We have previously shown the efficacy of PUREG4-FA2 nanoparticles as a vehicle to deliver a cytotoxic selenium–chrysin compound to ovarian cancer cells [28]. In this study, we have shown the efficacy of those nanoparticles as a vehicle to delivery also l-BSO to ovarian cancer cells. By using fluorescein loaded PUREG4-FA2, we verified that ovarian cancer cells are more competent in the internalization of these nanoparticles when compared to non-cancer cells. The observed fluorescein uptake by non-cancer squamous cells at the highest tested concentration can be explained by the use of static cultures and by the fact that after 24 h some particles can adsorb to the cells in a nonspecific way. Nevertheless, our results confirmed that the high levels of FA-Rα expression by cancer cells [29] can be explored as a way to reduce the effect of l-BSO in non-cancerous cells. Indeed, this fact allows a preservative systemic therapeutic approach, since l-BSO also induces GSH depletion [34,35] in normal cells, thus, rendering L-BSO otherwise too toxic for therapy. In the early 1990s, L-BSO was used as a drug to treat cancer [36,37], but its adverse effects were so severe that its use was promptly interrupted. However, more recently, L-BSO has regained attention, and several studies reported the use of this compound in cancer preclinical models [38,39,40,41,42].
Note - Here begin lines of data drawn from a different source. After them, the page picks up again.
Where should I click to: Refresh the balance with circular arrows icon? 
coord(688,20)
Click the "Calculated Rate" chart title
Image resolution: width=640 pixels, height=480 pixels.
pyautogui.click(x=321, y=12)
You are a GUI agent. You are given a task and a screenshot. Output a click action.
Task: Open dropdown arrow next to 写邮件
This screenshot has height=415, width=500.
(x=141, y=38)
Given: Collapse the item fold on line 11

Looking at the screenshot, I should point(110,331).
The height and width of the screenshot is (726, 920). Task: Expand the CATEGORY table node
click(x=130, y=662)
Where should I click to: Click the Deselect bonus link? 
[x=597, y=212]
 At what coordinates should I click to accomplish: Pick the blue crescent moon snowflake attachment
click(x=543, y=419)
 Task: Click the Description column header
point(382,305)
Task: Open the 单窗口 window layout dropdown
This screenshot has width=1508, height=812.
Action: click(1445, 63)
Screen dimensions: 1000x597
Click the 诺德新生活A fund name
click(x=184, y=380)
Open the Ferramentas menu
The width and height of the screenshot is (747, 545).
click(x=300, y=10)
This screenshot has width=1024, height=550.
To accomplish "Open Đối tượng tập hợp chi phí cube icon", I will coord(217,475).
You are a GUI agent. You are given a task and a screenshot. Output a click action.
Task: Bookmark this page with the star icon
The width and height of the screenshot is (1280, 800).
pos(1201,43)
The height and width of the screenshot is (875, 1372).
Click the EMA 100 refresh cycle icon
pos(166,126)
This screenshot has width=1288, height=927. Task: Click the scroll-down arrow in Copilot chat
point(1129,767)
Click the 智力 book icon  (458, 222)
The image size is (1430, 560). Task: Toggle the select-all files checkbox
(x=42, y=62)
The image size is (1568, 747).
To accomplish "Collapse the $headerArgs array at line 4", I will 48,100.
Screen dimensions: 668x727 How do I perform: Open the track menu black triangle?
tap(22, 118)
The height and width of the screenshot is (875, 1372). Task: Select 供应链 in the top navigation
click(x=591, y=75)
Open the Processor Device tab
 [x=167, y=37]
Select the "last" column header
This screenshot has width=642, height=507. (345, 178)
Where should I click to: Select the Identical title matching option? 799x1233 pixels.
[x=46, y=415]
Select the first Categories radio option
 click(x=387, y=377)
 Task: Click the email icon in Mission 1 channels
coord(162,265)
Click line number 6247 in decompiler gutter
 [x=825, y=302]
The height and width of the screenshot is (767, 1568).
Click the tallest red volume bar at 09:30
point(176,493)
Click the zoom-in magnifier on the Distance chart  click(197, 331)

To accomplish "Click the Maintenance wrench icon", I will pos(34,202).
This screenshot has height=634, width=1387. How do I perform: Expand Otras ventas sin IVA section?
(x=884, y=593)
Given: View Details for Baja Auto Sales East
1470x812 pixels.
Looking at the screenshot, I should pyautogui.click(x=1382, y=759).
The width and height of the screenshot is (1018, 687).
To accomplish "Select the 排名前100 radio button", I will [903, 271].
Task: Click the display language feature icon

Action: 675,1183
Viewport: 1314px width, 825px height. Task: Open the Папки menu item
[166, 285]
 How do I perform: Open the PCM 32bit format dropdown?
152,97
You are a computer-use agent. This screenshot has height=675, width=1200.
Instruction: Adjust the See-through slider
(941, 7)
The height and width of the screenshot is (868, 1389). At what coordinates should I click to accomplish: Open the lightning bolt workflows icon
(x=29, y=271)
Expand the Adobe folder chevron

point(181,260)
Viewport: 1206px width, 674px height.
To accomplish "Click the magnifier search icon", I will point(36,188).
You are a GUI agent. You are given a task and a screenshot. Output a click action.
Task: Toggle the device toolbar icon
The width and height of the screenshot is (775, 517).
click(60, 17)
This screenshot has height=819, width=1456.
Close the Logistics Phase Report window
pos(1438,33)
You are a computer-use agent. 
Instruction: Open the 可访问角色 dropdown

Prior to this study, we demonstrated that free l-BSO efficiently diminishes GSH bioavailability, impairing resistance to carboplatin [11]. Importantly, this effect of L-BSO was also observed in an in vivo model of ovarian cancer, reducing significantly subcutaneous tumor size and GSH levels, as well as peritoneal dissemination [11]. In the present study, we verified that a l-BSO@PUREG4-FA2 nanoformulation (Figure 7) is more effective in inducing ovarian cancer cells death than free l-BSO; and that ovarian cancer cells are more sensitive to l-BSO@PUREG4-FA2 than non-cancer squamous cells (HaCaT), reinforcing a putative therapy mediated by abdominal infusion.

Figure 7

l-BSO@PUREG4-FA2 nanoformulation. Chemical (A) and cartoon (B) representation of the nanoformulation. L-BSO (green color) is encapsulated in a folate-targeted (orange color) generation four polyurea dendrimer (PUREG4-FA2).

Our previous studies suggested a stronger dependence of ES2 cells on GSH turnover compared with OVCAR3 cells [12,13], which was also evidenced in this study, as higher EC50 of free l-BSO and l-BSO@PUREG4-FA2 were determined for ES2 compared with OVCAR3 cells. Furthermore, concerning resistance to carboplatin, we have reported that upon carboplatin exposure ES2 produce higher levels of GSH [11] together with an accelerated GSH turnover, compared with OVCAR3 [28]. Therefore, our greatest achievements in this study were the effective use of l-BSO@PUREG4-FA2 nanoparticles to the specific targeting of malignant cells, decreasing the harmful effects of l-BSO in non-malignant cells, and the similar effective targeting of ovarian cancer cells with different levels of chemoresistance. Together, our study supports the use of l-BSO@PUREG4-FA2 nanoparticles as a powerful strategy for ovarian cancer treatment.

5. Conclusions

More validation studies, namely in vivo assays, aiming to evaluate the systemic cytotoxic effect of l-BSO@PUREG4-FA2, are needed. Nevertheless, our study points out this new nanoformulation as a way of avoiding l-BSO systemic toxicity, and as a tool to abolish cancer cells resistance to carboplatin or putatively to other alkylating/oxidative drugs. In the future, this approach may be applied to other chemoresistant cancers.